Ryan is all wrong on that illegal immigration issue, as far as we’re concerned, even if we’re not quite so hopped up about it to embrace the Republican presidential nominee’s crazy talk about building a wall and making Mexico pay for it, and we can’t help recalling a time so recent as Ryan’s vice-presidential bid when the Republican nominee was saying that any talk of merely enforcing immigration and thus causing self-deportations was “cruel.” We’re with Ryan on those free-trade agreements, along with most of the First and Fourth Districts here in Kansas, where the export-dependent agricultural and aviation industries predominate, but at the moment we seem to be facing a bipartisan consensus against us. Ryan has signed off some continuing-resolution deals that are horrible by any Republican measure, but the alternative was a government shutdown that might well have halted those subsidy checks to the First Districts of both Wisconsin and Kansas and had other political consequences that no one can forecast, and we’re more inclined to trust the political deal-making instincts of a 16-year-veteran of the Congressional wars than a private sector deal-maker whose casinos went bankrupt four times despite house odds.

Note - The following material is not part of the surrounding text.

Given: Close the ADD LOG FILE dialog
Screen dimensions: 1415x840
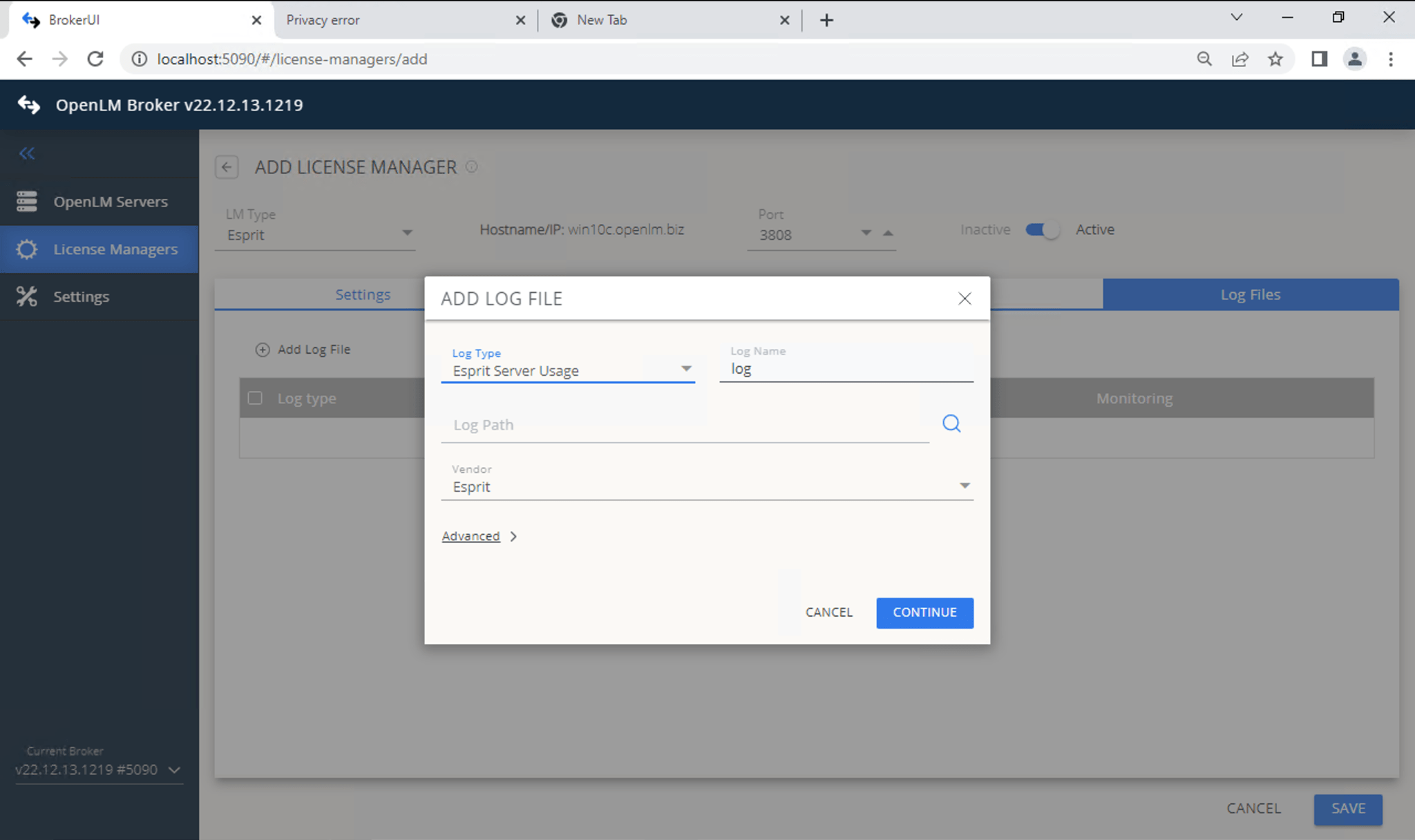Looking at the screenshot, I should click(x=965, y=298).
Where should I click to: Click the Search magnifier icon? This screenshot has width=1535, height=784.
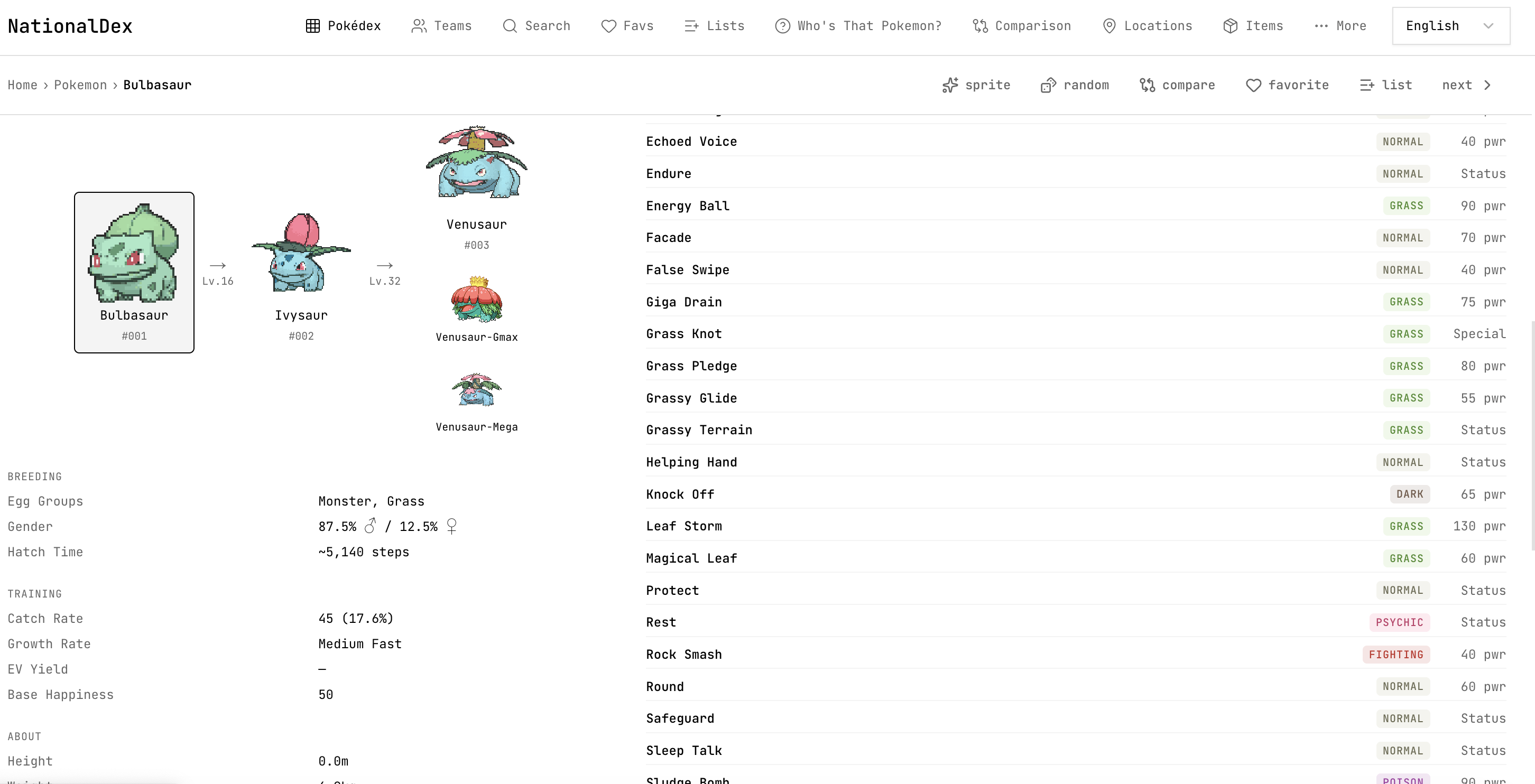tap(510, 25)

For all our frustrations with him, we note that Ryan is one of the few people left on the American political scene who is still stubborn about all that politically toxic fiscal solvency nonsense, and at least has some sort of half-assed over-the-coming-decades plan to deal with it. The American experiment is currently hurtling toward financial insolvency, neither of the major political party nominee have expressed any willingness to address the matter, and indeed both are trying to out-bid one another on how much they’ll spend to make America great again, so it’s nice to know that such an obstinate fellow as Ryan will likely be around to perhaps provide some hopeful plot twist or two about keeping America afloat.

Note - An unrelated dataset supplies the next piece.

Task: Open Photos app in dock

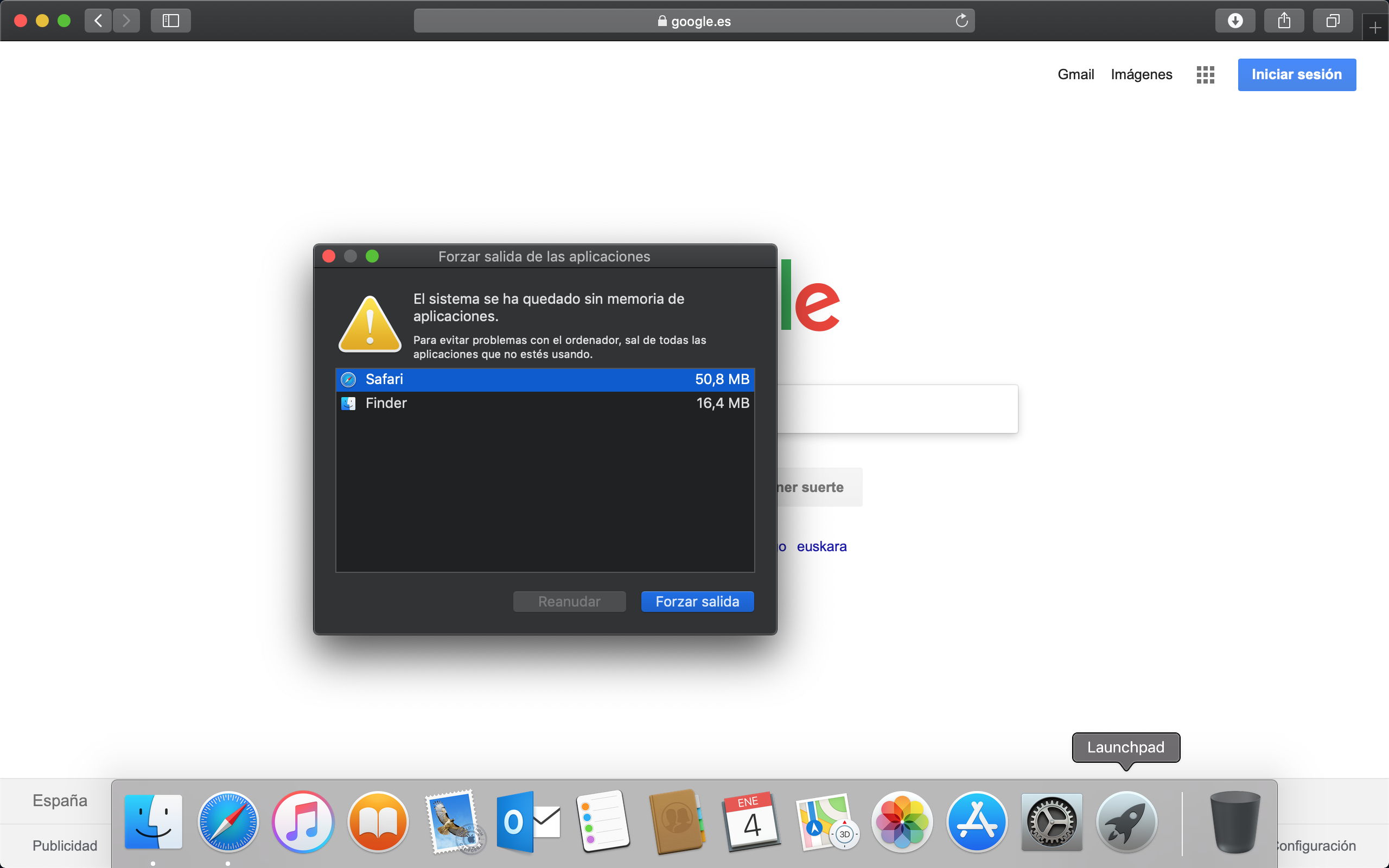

All politics is local, as the venerable cliche goes, and we suspect that the First District of Wisconsin had the same self-interest in a Speakership that the First District of Kansas had in a seat on the Agriculture Committee, and thatĀ little of it has anything to do with that dispiriting presidential race.. Both seats are safely Republican, though, so no matter how that dispiriting presidential race turns out at least Kansas’ First District will likely once again have a seat on the Agriculture Committee and the First District will have either a Speaker of the House who’s willing to take on entitlement reform, or at least a minority leader with the same admirable yet suicidal inclination. If the faint hope we find in this makes us “establishment,” so be it.